I got a core dump and double-free errors at the beginning.
The main body of the loop looks thus:
// Iteration for 'y'
mpf_sqrt(tmp[3], x); // √x
mpf_ui_div(tmp[4], 1, tmp[3]); // 1/√x
mpf_mul(tmp[5], tmp[3], y); // y√x
mpf_add(tmp[6], tmp[4], tmp[5]); // y√x + (1/√x)
mpf_add_ui(tmp[7], y, 1); // 1+y
mpf_div(y, tmp[6], tmp[7]); // y -> (y√x + (1/√x)) / (1+y)
// Iteration for 'pi'
mpf_add_ui(tmp[8], x, 1); // 1+x
mpf_div(tmp[9], tmp[8], tmp[7]); // (1+x)/(1+y)
mpf_mul(tmp[10], pi, tmp[9]); // pi * (1+x)/(1+y)
mpf_set(pi, tmp[10]); // overwrite pi with above value
// Iteration for 'x'
mpf_sqrt(tmp[11], x); // √x
mpf_ui_div(tmp[12], 1, tmp[11]); // 1/√x
mpf_add(tmp[13], tmp[11], tmp[12]); // √x + 1/√x
mpf_div_ui(x, tmp[13], 2); // x -> 1/2 (√x + 1/√x)
The GMP API is well-
documented. The ui
in these functions stand for unsigned int
.
You can’t use this program to compute trillions of digits because you’ll hit GMP’s limit for floating point resolution (max \(2^{68719476736}\)). You should be fine upto a few billion digits though.
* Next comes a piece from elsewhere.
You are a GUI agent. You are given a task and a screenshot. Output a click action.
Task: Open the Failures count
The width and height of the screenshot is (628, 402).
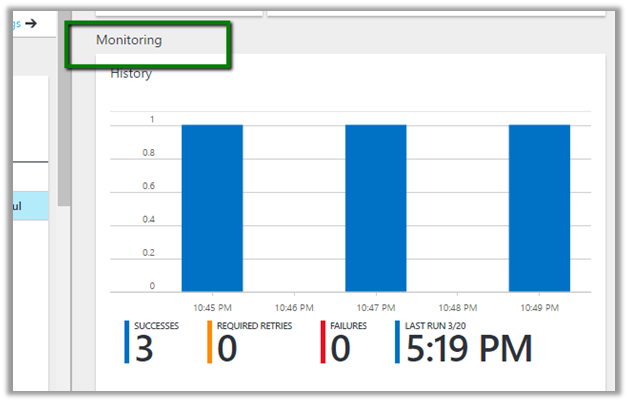tap(342, 349)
The above program runs pretty fast. Computing 10 million digits took about 3 minutes on a 2010-laptop. A billion digits took about a day.
Quartic convergence and an errorneous formula
Can we do better? Borweins’ say yes! They came up with another recurrence which converges quartically (\(O(4^n)\)). This is a so fast that just 10 iterations will spit out 2 million digits! 15 iterations are enough for 2 billion digits.
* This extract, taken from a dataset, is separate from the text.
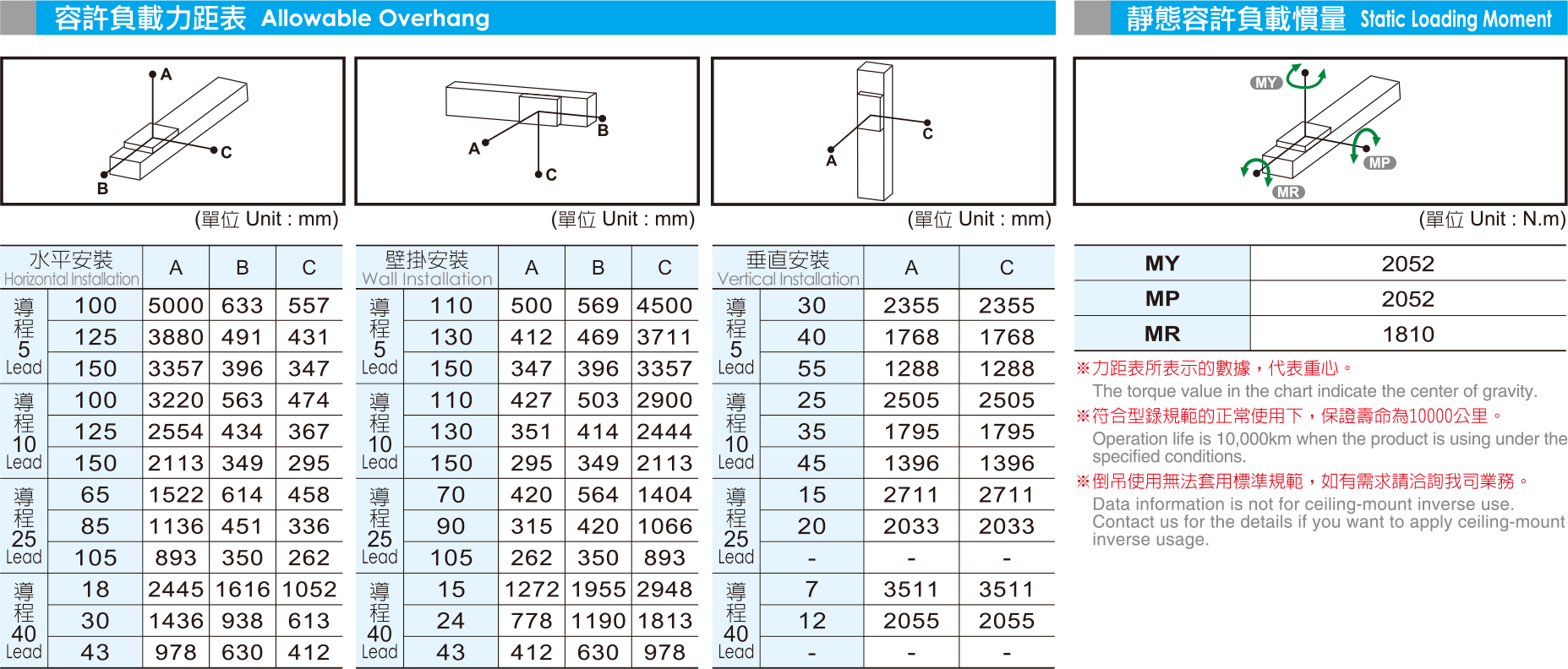The width and height of the screenshot is (1568, 669).
Task: Click the MY row label in the moment table
Action: [1161, 264]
The Mathworld page provides the algorithm. However, they have this equation wrong (eqn 11):
\[\alpha_n = (1 + y_n)^4 \alpha_{n-1} - 4^n \sqrt{r} y_n (1+y_n+y_n^2)\]
where \(r = 2\). After some head-scractching as to why my program didn’t work, I went back to the original paper (pdf) by Borweins’ and Bailey. The correct equation is:
\[\alpha_{n+1} = (1 + y_{n+1})^4 \alpha_{n} - 2^{2n+3} y_{n+1} (1+y_{n+1}+y_{n+1}^2)\]
which is same as (\(n \to n-1\))
\[\alpha_n = (1 + y_n)^4 \alpha_{n-1} - 2^{2n+1} y_{n} (1+y_{n}+y_{n}^2)\]
That is, the constant \(4^n \sqrt{2}\) should actually be \(2^{2n+1} = 4^n \cdot 2\).
The implementation is available in the same place. Obviously, this program runs faster that the quadratic one. 10 million digits took about a minute or so.
Quintic convergence
Why stop at fourth-power? There’s also a quintic (\(O(5^n)\)) convergence algorithm, described in Mathworld. Well, it’s got to wait for another day.
Caveat
- Make sure to call
mpf_set_default_prec()
before calling any other GMP functions, including variable init’s or assignments. - These algorithms are not self-correcting. Meaning, you’ve to perform all iterations of the loop at the maximum precision you want. This is a bottleneck as precision gets higher (for example, 1 billion digits) because every floating-point operation costs more time. The Chudnovsky sum is not prone to this because each term adds different set of digits to \(\pi\).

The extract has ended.